─── Records for the exercise
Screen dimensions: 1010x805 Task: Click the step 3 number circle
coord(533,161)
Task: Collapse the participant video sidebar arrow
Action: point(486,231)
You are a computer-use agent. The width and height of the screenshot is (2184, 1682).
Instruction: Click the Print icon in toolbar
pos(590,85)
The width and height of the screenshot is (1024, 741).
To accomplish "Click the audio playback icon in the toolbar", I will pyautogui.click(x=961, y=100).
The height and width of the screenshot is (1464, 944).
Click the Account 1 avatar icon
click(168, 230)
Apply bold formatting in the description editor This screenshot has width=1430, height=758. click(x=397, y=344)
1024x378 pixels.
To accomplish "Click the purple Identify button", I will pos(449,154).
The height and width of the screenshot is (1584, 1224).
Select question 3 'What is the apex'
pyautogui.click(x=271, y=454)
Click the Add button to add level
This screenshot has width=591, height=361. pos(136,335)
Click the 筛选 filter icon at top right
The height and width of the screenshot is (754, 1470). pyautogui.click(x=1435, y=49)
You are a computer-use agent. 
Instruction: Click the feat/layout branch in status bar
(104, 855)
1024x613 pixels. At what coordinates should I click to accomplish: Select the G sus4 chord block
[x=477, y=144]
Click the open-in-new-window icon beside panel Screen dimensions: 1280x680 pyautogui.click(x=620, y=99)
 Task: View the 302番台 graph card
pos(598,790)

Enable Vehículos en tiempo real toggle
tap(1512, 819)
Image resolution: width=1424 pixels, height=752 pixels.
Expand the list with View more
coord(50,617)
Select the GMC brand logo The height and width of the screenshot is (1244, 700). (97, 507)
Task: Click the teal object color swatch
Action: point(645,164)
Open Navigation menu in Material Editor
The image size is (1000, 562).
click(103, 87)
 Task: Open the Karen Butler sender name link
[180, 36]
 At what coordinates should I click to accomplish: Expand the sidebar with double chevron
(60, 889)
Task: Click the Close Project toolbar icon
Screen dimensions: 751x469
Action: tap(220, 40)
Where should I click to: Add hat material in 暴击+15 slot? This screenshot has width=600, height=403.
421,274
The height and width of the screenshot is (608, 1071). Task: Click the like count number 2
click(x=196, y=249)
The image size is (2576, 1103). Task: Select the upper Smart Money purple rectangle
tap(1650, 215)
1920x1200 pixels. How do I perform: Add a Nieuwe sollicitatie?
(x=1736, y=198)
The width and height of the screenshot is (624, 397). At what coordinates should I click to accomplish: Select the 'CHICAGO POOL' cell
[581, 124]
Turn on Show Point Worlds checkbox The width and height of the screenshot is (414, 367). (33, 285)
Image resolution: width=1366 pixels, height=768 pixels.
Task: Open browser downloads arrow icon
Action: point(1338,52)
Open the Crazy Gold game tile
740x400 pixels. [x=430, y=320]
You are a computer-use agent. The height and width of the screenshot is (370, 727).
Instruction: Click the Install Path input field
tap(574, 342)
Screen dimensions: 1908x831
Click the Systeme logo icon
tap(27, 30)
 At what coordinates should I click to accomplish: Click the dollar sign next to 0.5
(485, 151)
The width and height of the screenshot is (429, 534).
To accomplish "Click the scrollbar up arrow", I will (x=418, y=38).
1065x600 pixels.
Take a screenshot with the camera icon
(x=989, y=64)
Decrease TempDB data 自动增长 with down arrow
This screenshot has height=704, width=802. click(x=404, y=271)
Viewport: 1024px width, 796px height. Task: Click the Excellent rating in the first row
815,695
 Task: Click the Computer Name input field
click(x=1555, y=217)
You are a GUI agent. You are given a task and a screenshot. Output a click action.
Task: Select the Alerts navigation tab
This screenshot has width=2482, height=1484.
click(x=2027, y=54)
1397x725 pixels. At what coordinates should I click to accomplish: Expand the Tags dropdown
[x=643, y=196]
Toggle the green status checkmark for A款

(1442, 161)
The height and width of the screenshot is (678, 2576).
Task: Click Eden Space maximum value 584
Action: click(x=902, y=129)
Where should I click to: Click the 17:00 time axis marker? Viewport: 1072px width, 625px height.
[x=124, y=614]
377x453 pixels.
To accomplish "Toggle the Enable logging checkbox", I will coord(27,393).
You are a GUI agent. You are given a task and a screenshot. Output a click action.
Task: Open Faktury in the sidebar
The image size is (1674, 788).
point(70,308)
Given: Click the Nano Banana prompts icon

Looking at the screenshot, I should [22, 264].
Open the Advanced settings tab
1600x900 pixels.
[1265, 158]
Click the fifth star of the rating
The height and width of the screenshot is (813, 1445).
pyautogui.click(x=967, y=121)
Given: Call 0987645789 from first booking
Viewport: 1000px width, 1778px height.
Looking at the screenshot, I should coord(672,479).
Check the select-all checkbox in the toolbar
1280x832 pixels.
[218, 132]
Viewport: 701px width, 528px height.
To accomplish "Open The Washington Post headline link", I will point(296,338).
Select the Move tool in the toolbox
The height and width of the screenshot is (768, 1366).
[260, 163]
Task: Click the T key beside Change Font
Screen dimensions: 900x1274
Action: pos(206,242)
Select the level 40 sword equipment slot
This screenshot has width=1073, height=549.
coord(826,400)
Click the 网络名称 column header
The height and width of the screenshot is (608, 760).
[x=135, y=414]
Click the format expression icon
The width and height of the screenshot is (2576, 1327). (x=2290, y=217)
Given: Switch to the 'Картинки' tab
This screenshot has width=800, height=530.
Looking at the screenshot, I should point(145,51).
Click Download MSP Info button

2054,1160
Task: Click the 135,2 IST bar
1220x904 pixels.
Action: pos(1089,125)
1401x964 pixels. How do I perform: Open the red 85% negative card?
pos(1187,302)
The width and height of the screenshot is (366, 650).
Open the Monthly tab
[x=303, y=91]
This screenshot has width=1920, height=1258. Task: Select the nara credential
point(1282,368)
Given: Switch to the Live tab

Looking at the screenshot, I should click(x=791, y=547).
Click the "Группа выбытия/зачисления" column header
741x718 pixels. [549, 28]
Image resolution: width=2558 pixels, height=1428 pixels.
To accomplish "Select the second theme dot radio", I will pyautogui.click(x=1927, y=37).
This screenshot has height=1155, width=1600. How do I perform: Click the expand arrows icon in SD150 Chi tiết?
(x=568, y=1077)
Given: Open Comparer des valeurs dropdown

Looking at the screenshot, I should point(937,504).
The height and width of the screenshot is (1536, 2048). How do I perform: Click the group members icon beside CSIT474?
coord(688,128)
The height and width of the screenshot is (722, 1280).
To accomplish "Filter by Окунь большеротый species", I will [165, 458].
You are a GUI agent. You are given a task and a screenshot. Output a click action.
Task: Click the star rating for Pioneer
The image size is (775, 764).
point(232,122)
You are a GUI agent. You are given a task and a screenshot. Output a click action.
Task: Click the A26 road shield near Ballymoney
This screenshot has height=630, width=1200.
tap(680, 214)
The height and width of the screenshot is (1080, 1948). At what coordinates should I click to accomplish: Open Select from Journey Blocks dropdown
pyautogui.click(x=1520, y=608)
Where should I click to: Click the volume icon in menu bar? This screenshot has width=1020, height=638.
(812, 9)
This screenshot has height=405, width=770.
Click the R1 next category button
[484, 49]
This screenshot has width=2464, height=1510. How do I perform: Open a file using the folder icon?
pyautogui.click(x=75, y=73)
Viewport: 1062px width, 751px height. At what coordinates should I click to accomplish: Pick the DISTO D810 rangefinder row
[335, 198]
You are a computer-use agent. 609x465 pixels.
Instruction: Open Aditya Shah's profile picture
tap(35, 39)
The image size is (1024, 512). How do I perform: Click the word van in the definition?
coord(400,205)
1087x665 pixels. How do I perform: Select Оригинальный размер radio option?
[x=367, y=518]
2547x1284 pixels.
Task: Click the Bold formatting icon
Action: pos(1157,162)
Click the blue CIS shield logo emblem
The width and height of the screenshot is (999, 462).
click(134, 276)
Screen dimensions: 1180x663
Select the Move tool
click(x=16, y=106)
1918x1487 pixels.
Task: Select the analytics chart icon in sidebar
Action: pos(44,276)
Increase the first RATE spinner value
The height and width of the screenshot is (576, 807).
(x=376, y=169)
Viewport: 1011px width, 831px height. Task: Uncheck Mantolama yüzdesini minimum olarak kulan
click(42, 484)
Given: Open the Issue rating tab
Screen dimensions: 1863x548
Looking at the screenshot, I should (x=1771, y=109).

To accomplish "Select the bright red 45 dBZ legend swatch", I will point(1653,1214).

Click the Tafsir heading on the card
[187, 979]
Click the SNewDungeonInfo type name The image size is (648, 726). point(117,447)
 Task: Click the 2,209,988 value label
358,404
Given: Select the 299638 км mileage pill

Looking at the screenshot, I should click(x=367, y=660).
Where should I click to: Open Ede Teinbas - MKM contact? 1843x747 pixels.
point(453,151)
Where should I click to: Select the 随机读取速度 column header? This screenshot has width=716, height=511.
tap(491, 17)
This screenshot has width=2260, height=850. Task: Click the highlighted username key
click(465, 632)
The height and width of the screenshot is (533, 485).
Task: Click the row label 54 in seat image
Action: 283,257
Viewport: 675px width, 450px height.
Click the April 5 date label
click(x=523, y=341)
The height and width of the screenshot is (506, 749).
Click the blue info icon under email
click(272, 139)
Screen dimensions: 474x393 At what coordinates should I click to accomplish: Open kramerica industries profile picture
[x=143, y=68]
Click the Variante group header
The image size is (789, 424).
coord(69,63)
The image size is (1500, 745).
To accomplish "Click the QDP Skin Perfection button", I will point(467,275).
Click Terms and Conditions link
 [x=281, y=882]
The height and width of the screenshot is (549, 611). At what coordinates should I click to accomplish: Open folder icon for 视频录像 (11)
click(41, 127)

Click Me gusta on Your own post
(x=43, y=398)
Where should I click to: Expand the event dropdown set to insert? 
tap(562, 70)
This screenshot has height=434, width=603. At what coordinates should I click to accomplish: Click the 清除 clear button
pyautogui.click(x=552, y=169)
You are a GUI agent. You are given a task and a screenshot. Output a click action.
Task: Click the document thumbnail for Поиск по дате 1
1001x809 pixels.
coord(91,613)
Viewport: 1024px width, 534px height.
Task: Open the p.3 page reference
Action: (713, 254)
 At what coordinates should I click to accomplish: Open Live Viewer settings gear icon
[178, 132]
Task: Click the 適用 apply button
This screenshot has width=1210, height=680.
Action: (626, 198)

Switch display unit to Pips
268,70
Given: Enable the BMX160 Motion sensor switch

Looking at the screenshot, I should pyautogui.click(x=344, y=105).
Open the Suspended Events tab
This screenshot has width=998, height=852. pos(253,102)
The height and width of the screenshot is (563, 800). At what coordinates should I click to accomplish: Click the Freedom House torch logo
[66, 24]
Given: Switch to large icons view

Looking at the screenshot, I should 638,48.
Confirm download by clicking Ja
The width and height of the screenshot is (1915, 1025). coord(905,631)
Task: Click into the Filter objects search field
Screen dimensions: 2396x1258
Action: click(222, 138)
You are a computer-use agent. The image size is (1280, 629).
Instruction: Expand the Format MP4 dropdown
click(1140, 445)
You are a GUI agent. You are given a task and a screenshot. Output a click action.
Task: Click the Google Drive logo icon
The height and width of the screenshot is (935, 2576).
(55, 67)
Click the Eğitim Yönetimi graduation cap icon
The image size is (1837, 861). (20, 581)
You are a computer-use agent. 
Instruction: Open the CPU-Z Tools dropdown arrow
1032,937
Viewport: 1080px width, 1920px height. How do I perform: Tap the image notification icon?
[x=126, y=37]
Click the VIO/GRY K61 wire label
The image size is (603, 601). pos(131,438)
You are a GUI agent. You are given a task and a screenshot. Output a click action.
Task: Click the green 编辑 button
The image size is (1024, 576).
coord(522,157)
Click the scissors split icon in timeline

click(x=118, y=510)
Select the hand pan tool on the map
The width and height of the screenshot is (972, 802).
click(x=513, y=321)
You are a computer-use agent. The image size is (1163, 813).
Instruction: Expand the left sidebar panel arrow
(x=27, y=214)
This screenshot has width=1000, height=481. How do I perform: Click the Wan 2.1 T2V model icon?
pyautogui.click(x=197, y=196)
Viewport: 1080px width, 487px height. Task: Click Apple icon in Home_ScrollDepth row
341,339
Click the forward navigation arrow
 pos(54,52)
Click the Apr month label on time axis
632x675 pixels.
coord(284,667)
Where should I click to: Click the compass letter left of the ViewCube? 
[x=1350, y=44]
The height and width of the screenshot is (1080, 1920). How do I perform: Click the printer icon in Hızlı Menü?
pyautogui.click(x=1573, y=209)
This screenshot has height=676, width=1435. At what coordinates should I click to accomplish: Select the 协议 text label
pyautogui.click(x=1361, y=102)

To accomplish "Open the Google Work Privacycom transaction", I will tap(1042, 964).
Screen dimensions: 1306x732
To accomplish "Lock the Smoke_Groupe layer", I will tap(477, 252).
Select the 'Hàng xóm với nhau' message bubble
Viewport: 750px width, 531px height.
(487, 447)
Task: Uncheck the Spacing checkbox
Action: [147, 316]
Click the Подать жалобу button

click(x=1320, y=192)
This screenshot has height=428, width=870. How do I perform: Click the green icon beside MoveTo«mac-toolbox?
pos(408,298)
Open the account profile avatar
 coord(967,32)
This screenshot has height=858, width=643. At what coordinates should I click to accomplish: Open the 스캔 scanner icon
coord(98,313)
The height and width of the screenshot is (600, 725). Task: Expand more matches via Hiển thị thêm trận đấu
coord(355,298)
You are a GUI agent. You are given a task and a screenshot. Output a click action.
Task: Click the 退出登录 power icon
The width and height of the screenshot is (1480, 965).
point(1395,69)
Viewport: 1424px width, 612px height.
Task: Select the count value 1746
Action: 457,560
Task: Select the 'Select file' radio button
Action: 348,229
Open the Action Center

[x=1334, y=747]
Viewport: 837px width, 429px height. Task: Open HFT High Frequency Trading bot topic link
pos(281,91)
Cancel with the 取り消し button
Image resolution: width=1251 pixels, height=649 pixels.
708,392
──────
▶ [Problem description]
Begin at the line that contains "The height and width of the screenshot is (1464, 944)." and stop after the line that contains "pyautogui.click(x=271, y=454)". Write out each of those lines in full, shifting every coordinate in the answers by adding 34 to it.

▶ [Result below]
The height and width of the screenshot is (1464, 944).
Click the Account 1 avatar icon
click(202, 264)
Apply bold formatting in the description editor This screenshot has width=1430, height=758. click(x=431, y=378)
1024x378 pixels.
To accomplish "Click the purple Identify button", I will pos(483,188).
The height and width of the screenshot is (1584, 1224).
Select question 3 'What is the apex'
pyautogui.click(x=305, y=488)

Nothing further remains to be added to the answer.